Extracted records:
- - - - -
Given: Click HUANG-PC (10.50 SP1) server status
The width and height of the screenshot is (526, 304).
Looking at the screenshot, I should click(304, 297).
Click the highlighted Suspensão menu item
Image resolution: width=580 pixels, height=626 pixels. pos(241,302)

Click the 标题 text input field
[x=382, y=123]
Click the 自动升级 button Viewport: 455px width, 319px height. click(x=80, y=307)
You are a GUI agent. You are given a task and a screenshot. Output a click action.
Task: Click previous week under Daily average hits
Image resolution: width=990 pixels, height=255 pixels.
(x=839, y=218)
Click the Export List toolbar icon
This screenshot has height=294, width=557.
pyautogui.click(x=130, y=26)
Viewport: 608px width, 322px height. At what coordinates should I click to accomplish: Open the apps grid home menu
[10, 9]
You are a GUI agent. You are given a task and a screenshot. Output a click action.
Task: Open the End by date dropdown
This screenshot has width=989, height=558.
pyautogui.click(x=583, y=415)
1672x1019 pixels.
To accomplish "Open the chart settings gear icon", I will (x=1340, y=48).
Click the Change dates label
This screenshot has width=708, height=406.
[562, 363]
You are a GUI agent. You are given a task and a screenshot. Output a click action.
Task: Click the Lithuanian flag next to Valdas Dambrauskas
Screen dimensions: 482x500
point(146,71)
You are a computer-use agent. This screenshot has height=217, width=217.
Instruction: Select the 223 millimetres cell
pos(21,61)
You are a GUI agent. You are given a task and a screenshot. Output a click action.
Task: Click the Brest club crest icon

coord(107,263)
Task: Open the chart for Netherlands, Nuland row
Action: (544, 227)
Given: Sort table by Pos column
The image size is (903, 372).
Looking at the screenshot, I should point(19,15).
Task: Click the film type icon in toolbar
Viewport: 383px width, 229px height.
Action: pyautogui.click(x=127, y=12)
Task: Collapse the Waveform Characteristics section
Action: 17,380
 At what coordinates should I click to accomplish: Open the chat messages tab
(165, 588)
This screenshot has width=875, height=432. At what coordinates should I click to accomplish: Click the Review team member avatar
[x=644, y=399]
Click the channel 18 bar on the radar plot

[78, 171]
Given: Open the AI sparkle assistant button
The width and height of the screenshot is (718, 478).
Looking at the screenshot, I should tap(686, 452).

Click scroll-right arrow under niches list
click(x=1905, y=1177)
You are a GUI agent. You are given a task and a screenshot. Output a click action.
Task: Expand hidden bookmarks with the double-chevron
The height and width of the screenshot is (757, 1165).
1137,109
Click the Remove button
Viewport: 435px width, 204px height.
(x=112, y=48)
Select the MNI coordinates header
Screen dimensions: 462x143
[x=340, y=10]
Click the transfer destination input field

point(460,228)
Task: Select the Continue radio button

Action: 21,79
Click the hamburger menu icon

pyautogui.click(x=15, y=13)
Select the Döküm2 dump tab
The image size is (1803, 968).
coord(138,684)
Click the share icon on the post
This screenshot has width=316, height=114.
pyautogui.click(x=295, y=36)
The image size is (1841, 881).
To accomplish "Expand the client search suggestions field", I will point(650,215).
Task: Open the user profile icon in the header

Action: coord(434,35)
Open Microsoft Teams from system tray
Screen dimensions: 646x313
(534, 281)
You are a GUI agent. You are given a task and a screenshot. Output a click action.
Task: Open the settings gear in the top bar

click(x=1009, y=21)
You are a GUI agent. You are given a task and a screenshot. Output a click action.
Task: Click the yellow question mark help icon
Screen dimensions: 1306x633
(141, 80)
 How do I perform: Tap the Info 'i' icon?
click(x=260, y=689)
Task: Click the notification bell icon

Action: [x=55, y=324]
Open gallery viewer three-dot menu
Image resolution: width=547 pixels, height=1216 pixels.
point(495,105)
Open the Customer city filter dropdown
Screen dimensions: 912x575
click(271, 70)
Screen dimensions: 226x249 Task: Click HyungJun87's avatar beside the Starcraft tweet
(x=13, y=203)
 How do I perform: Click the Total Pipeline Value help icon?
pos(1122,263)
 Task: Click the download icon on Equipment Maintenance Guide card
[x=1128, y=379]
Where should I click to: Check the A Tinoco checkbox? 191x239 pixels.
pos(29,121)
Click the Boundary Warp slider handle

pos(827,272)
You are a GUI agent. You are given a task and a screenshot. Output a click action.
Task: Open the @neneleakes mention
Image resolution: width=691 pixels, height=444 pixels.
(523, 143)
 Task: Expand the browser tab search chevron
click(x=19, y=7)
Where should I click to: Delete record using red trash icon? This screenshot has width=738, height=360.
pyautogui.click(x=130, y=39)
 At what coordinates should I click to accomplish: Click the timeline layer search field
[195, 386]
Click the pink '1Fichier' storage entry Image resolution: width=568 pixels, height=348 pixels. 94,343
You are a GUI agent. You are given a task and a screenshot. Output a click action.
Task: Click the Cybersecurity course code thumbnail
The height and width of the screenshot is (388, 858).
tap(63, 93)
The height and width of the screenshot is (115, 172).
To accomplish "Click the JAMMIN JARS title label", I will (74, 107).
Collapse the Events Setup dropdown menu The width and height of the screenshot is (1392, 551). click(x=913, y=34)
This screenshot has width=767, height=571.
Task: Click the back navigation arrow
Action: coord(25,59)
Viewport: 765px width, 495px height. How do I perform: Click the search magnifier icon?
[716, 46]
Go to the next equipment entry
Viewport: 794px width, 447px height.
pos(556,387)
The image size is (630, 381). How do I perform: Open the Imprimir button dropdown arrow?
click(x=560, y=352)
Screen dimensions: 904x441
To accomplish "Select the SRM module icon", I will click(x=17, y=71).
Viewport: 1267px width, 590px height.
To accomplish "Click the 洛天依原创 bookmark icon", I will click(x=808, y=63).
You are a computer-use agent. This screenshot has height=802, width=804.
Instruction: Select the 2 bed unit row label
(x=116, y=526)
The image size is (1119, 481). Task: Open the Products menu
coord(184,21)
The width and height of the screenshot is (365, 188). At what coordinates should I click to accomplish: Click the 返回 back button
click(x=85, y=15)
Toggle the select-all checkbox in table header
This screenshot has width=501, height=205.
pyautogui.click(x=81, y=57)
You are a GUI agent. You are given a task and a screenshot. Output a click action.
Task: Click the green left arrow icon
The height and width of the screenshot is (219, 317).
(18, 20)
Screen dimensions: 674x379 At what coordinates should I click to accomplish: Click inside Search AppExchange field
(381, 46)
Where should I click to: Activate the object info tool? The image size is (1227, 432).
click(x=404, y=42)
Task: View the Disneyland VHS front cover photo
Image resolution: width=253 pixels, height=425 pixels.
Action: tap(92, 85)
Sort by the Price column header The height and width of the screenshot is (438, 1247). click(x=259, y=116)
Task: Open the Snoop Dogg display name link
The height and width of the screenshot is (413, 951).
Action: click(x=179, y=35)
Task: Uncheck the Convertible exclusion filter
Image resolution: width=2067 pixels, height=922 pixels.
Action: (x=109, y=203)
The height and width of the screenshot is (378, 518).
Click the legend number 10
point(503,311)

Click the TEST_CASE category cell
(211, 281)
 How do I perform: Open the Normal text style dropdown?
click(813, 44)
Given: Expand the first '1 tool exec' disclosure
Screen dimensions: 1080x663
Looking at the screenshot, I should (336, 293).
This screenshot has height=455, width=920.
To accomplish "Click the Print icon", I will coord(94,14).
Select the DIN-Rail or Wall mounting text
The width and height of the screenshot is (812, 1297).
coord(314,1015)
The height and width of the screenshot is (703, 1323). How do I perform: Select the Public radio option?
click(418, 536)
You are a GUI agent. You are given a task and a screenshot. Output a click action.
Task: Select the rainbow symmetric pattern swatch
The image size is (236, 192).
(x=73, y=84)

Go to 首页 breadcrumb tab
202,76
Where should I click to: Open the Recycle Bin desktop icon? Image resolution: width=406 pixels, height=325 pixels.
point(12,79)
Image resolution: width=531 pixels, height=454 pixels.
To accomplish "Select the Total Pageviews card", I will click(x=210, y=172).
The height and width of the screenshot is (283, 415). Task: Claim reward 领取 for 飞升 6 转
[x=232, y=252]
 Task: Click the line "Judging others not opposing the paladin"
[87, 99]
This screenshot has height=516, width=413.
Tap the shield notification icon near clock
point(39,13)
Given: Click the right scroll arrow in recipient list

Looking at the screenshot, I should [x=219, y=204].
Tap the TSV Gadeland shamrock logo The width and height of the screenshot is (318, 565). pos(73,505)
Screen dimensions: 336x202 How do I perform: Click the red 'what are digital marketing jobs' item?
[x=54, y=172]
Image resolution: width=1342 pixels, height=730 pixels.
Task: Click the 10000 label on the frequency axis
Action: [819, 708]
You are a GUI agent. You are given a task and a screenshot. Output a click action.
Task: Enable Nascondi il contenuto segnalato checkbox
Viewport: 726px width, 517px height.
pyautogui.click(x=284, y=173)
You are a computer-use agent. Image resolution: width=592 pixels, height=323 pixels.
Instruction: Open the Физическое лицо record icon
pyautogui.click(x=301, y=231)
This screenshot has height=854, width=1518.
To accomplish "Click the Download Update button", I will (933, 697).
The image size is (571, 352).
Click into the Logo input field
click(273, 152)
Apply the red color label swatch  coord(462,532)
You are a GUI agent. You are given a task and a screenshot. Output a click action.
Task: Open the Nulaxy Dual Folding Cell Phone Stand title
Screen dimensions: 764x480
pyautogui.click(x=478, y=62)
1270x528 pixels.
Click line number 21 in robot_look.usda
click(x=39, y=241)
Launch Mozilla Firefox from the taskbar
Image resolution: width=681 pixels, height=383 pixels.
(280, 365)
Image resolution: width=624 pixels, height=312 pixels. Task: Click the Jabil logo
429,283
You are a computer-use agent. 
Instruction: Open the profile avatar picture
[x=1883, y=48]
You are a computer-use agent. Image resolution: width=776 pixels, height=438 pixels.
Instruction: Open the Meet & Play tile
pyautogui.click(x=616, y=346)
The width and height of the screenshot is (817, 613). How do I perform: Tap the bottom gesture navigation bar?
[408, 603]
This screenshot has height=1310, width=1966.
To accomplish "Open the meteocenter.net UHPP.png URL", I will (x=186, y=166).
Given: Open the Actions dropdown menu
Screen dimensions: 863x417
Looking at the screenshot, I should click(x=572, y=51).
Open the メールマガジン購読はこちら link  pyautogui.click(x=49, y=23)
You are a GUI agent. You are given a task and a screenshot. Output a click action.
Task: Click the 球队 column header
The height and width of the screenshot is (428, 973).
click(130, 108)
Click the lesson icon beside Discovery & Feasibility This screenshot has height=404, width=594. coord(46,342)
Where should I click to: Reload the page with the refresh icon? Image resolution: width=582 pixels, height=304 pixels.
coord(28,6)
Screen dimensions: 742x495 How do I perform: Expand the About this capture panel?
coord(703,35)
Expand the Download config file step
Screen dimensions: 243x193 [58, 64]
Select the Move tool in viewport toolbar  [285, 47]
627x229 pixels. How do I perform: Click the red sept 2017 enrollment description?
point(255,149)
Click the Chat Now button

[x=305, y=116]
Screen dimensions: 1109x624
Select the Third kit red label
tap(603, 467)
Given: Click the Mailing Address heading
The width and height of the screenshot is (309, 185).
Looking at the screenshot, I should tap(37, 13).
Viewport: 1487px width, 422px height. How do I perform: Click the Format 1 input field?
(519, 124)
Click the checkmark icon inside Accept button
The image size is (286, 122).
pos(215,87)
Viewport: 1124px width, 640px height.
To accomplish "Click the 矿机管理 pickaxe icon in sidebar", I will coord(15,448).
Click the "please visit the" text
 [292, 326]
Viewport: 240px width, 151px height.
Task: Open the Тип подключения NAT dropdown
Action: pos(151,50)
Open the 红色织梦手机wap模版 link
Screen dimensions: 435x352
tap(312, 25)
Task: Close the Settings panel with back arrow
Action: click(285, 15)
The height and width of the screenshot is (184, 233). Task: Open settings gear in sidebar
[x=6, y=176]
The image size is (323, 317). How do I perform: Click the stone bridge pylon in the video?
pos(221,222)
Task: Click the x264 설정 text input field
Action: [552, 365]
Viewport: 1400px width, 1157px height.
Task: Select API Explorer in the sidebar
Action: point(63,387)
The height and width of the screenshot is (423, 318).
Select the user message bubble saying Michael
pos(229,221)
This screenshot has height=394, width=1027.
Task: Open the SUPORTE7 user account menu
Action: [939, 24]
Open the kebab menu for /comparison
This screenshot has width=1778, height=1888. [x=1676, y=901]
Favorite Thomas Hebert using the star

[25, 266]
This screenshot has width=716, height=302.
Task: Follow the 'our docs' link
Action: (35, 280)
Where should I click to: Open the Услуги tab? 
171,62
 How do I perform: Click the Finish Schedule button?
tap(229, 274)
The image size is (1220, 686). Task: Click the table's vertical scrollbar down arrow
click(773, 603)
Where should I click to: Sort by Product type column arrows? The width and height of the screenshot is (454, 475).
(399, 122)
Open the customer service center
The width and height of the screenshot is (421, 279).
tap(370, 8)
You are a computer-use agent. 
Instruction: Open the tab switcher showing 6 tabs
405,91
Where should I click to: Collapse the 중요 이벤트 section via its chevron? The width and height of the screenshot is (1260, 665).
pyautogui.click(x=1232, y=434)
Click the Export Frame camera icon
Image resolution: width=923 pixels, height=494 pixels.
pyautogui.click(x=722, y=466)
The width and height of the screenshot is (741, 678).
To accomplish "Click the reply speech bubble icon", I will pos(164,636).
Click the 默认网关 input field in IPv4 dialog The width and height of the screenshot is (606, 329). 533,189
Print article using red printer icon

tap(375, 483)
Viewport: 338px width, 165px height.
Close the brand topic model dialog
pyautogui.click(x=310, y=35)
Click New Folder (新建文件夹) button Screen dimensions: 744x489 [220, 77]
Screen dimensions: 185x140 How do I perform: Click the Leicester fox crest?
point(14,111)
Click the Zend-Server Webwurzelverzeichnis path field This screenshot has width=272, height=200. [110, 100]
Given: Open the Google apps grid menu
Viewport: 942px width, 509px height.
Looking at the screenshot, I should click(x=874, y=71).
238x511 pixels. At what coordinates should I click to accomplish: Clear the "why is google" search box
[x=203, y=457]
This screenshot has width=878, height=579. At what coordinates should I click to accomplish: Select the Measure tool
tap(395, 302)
- - - - -
Copy out the records above word for word, beginning with the line that contains "Toggle the select-all" and ending with the line that contains "Looking at the screenshot, I should (336, 293).", both included.

Toggle the select-all checkbox in table header
This screenshot has width=501, height=205.
pyautogui.click(x=81, y=57)
You are a GUI agent. You are given a task and a screenshot. Output a click action.
Task: Click the green left arrow icon
The height and width of the screenshot is (219, 317).
(18, 20)
Screen dimensions: 674x379 At what coordinates should I click to accomplish: Click inside Search AppExchange field
(381, 46)
Where should I click to: Activate the object info tool? The image size is (1227, 432).
click(x=404, y=42)
Task: View the Disneyland VHS front cover photo
Image resolution: width=253 pixels, height=425 pixels.
Action: tap(92, 85)
Sort by the Price column header The height and width of the screenshot is (438, 1247). click(x=259, y=116)
Task: Open the Snoop Dogg display name link
The height and width of the screenshot is (413, 951).
Action: click(x=179, y=35)
Task: Uncheck the Convertible exclusion filter
Image resolution: width=2067 pixels, height=922 pixels.
Action: (x=109, y=203)
The height and width of the screenshot is (378, 518).
Click the legend number 10
point(503,311)

Click the TEST_CASE category cell
(211, 281)
 How do I perform: Open the Normal text style dropdown?
click(813, 44)
Given: Expand the first '1 tool exec' disclosure
Screen dimensions: 1080x663
Looking at the screenshot, I should (336, 293).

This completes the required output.